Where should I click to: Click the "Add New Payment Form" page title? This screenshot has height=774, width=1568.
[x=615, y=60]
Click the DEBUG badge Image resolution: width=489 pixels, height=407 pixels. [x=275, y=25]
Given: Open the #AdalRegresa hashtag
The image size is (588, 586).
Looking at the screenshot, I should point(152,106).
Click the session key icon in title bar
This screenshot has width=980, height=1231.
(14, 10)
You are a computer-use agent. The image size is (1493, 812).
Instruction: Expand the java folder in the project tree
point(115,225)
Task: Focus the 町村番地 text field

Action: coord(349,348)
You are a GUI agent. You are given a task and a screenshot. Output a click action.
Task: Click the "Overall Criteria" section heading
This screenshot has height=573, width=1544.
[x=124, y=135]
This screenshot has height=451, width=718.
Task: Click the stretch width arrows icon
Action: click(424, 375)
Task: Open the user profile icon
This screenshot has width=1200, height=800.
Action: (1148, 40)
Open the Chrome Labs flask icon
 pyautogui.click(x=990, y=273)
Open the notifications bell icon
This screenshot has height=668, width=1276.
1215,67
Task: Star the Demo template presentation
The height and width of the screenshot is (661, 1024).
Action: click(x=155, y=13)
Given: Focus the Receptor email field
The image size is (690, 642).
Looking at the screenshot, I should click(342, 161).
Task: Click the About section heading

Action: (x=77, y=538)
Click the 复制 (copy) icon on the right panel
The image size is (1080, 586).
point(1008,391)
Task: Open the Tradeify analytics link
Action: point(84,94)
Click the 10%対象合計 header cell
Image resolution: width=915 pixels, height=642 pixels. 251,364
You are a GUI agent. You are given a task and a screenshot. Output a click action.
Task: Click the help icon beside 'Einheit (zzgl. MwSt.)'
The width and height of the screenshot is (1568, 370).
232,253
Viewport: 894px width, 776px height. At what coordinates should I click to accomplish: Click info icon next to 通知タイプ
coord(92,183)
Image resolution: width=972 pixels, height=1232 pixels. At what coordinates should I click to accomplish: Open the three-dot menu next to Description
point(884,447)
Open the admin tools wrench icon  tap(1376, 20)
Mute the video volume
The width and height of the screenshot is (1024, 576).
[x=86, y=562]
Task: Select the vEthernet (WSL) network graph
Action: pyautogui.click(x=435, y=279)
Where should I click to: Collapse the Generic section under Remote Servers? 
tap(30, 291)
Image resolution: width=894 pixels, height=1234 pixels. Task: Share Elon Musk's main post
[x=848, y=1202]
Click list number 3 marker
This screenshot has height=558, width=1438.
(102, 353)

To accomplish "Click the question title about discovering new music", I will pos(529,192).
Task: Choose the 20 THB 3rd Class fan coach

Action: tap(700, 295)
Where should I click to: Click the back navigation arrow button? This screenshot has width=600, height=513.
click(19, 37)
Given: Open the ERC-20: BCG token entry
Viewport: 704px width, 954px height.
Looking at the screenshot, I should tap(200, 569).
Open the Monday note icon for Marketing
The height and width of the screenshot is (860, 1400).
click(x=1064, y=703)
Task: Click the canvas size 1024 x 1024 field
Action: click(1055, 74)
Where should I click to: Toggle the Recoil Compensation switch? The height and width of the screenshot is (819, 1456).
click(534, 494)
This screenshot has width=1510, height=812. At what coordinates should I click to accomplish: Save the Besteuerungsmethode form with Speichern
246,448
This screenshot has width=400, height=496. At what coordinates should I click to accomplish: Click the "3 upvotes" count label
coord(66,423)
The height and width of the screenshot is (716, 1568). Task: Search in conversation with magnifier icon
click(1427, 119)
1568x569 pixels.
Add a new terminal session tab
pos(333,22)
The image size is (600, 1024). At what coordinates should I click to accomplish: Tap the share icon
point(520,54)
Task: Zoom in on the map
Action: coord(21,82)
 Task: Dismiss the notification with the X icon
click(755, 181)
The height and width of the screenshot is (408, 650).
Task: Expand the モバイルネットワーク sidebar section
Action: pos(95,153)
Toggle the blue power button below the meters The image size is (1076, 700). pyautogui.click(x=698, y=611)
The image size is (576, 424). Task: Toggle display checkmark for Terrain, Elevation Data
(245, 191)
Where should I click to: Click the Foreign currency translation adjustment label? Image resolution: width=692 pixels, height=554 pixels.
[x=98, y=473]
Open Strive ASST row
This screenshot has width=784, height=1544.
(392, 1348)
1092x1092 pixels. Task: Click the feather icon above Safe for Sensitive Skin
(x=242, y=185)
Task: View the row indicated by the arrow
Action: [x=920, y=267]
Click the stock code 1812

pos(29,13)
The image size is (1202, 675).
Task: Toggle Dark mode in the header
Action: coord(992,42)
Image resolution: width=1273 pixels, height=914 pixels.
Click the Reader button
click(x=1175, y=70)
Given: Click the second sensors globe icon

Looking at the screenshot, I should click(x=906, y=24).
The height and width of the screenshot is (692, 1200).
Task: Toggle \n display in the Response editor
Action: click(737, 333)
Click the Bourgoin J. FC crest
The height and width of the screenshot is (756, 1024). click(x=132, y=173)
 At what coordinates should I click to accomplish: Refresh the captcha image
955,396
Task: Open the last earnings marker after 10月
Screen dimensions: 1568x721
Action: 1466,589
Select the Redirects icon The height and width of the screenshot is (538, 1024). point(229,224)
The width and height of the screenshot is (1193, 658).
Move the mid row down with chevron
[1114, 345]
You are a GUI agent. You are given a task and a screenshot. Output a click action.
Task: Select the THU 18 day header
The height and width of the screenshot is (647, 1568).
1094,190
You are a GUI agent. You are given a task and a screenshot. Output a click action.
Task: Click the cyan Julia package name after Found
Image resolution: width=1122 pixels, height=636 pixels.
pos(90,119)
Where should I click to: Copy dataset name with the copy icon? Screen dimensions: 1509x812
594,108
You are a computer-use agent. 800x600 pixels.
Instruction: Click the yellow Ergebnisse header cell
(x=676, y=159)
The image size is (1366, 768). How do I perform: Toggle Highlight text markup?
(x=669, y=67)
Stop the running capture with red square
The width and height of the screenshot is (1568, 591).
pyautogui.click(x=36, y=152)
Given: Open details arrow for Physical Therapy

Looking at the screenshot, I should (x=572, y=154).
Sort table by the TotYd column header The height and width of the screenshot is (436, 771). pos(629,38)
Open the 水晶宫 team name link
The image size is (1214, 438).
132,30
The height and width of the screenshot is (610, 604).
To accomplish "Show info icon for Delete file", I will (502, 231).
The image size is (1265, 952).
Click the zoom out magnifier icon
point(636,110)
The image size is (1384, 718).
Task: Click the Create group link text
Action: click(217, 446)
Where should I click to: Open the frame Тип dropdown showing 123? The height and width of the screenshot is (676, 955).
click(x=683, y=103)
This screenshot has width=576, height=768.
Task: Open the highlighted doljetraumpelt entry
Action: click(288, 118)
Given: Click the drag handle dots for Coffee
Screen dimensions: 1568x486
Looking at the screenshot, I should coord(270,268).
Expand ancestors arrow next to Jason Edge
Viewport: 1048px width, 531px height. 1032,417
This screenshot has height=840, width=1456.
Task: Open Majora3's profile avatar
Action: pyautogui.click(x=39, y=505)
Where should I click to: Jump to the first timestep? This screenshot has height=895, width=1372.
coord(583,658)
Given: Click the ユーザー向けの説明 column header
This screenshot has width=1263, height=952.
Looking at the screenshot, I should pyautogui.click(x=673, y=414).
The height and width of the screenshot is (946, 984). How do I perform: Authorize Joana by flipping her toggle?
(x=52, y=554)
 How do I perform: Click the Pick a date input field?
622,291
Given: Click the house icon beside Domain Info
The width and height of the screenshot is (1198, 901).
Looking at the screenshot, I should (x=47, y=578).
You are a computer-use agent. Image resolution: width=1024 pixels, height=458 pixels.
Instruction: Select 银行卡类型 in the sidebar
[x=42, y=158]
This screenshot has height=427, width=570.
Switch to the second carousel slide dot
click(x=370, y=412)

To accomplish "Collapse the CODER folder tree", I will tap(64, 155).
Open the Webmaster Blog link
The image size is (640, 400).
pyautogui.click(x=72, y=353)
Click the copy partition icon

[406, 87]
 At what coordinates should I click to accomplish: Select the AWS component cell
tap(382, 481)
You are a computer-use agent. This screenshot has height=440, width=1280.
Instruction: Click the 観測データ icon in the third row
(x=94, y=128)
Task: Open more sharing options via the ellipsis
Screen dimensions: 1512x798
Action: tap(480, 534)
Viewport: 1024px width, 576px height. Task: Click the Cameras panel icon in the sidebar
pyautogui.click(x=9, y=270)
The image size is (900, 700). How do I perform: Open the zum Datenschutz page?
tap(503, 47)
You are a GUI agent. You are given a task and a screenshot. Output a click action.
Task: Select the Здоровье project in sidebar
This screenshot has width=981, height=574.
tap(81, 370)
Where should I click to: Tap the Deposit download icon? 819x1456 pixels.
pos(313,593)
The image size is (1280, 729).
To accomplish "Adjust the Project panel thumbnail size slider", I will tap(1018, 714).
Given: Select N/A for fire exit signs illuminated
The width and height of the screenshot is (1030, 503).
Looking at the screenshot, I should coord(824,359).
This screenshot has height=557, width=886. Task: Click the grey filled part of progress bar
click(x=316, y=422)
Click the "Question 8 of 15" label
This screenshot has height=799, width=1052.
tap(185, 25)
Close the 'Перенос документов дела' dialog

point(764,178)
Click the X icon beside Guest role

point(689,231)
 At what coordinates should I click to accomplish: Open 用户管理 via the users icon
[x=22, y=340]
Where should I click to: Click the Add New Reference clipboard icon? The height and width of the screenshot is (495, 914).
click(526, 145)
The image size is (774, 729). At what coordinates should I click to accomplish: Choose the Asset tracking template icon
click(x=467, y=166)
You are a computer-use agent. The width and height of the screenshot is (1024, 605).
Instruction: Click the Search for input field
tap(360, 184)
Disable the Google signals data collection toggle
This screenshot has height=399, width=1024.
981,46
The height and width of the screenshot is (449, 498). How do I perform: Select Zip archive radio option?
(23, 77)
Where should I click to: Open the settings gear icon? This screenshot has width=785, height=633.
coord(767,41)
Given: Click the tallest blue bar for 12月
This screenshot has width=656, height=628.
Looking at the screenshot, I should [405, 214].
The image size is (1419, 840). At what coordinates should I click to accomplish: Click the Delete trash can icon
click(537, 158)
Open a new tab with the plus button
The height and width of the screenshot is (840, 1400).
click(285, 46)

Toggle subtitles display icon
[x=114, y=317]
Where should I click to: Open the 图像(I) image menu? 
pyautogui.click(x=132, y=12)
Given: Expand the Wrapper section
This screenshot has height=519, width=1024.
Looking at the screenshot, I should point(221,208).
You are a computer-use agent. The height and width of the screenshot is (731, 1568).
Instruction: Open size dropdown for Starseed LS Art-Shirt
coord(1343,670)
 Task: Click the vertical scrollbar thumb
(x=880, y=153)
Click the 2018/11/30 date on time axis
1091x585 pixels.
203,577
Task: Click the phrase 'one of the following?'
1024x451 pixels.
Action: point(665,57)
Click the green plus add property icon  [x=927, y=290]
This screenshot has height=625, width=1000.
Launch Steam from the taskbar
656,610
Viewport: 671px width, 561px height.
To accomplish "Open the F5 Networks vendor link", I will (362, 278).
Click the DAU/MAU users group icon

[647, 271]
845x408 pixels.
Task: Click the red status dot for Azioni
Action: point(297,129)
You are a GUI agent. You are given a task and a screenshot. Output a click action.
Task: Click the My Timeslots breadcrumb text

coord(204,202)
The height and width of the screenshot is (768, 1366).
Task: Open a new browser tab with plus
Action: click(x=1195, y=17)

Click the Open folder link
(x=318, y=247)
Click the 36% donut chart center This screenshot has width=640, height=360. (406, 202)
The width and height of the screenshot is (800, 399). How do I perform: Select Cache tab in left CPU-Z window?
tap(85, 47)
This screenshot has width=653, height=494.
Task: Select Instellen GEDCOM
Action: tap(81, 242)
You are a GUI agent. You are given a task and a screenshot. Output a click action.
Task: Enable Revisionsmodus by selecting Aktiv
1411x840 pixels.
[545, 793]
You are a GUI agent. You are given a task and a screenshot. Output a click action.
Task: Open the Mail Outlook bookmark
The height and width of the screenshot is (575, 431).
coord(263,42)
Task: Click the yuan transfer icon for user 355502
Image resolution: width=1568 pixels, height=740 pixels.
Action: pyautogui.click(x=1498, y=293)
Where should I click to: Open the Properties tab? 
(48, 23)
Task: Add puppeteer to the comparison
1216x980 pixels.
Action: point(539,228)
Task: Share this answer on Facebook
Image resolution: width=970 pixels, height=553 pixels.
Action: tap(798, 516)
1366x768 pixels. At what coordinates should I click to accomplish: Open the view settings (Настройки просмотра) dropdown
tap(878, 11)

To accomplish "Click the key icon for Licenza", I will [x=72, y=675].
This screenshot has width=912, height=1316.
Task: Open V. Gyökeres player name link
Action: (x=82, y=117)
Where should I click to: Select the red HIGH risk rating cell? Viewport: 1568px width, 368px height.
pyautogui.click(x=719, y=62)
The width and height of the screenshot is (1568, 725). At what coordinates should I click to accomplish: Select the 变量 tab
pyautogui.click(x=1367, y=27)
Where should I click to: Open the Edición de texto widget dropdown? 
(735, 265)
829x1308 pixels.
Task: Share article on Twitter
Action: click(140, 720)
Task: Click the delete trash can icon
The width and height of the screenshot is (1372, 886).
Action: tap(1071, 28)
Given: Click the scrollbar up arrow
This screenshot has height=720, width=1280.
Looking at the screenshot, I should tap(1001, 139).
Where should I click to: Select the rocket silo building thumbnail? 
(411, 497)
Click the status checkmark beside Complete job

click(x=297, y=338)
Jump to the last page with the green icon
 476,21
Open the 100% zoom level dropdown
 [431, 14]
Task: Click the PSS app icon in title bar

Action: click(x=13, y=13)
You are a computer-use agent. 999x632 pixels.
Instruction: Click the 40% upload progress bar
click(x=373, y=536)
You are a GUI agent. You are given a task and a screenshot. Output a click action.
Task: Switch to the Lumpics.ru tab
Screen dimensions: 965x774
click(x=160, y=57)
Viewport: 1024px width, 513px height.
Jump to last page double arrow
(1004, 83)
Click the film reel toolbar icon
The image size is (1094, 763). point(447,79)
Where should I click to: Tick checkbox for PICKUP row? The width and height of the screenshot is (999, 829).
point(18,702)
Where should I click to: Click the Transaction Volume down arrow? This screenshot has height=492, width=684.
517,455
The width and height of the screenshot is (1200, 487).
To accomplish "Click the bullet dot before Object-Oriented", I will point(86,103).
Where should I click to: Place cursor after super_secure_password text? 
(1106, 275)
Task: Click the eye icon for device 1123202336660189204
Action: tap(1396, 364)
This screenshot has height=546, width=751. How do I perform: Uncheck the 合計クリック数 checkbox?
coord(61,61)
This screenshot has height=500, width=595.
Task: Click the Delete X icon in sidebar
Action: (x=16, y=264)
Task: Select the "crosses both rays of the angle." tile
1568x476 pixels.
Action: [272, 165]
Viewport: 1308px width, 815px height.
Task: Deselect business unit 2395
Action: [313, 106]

━━━━

WHAT IS NEEDED: Copy out every line in the records where the word "blue" is found.

SOLUTION TO THIS TASK:
Toggle the blue power button below the meters The image size is (1076, 700). pyautogui.click(x=698, y=611)
Given: Click the tallest blue bar for 12月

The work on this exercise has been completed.